**YOUR GOAL:** Omit the images, then print each record below exactly as it reads.

╭─ RECORD SET

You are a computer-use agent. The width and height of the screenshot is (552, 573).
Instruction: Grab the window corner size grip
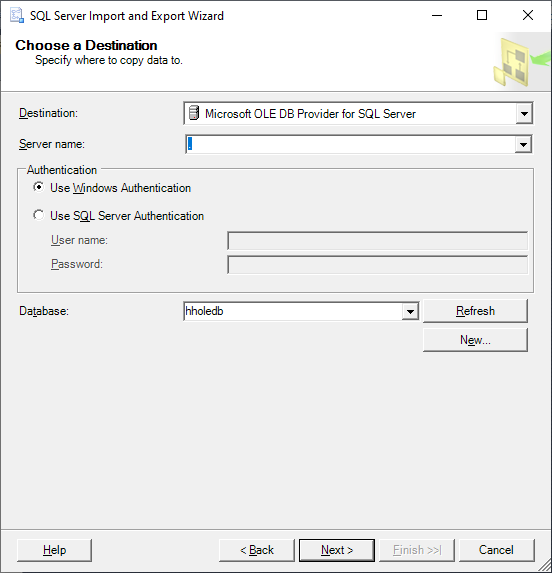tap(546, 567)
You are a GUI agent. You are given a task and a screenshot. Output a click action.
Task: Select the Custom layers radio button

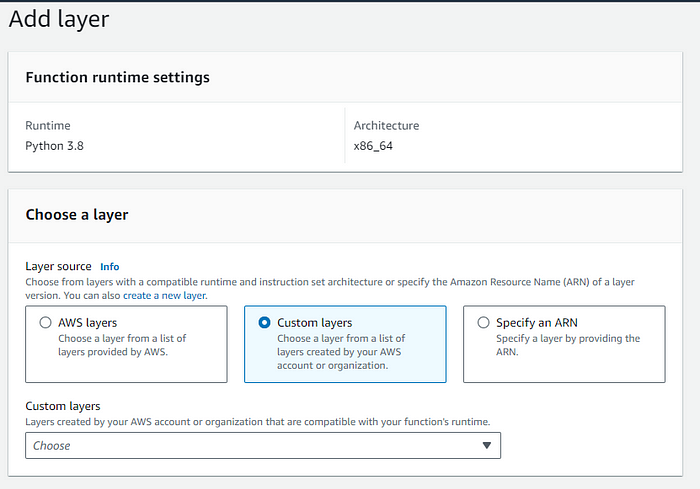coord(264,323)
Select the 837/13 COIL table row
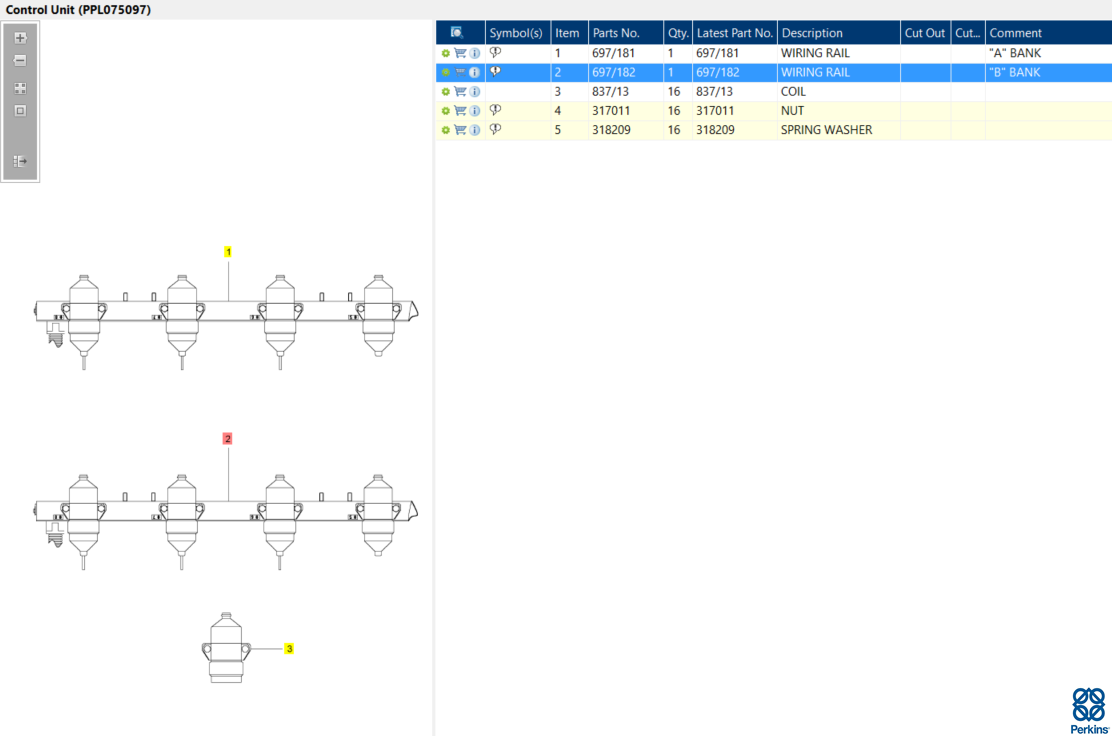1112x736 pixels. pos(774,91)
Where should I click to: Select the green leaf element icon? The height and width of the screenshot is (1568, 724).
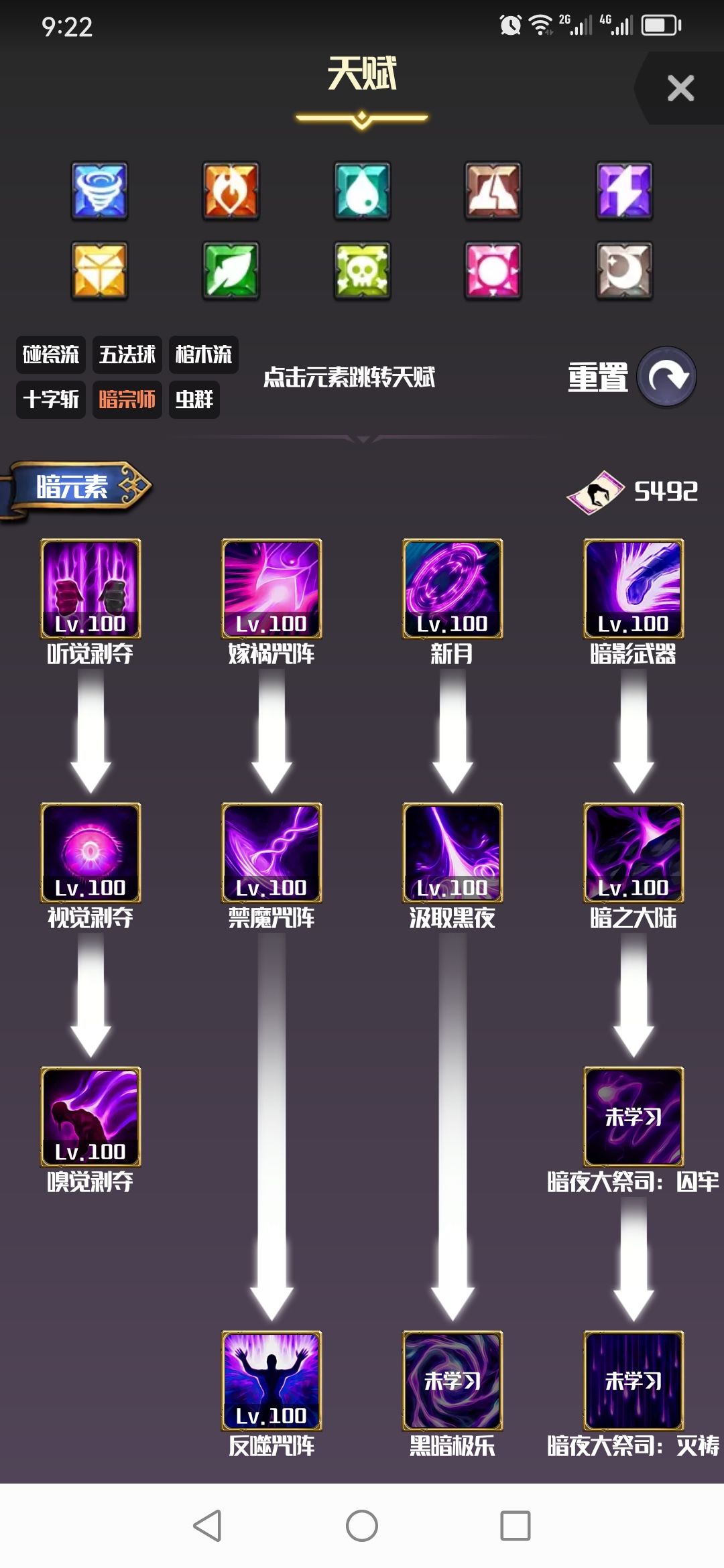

╰─

**SOLUTION FOR THIS PROBLEM:**
You are a computer-use agent. The width and height of the screenshot is (552, 573).
Instruction: Grab the window corner size grip
tap(546, 567)
You are a GUI agent. You are given a task and a screenshot. Output a click action.
Task: Select the Custom layers radio button

coord(264,323)
Select the 837/13 COIL table row
1112x736 pixels. pos(774,91)
Where should I click to: Select the green leaf element icon? The height and width of the screenshot is (1568, 724).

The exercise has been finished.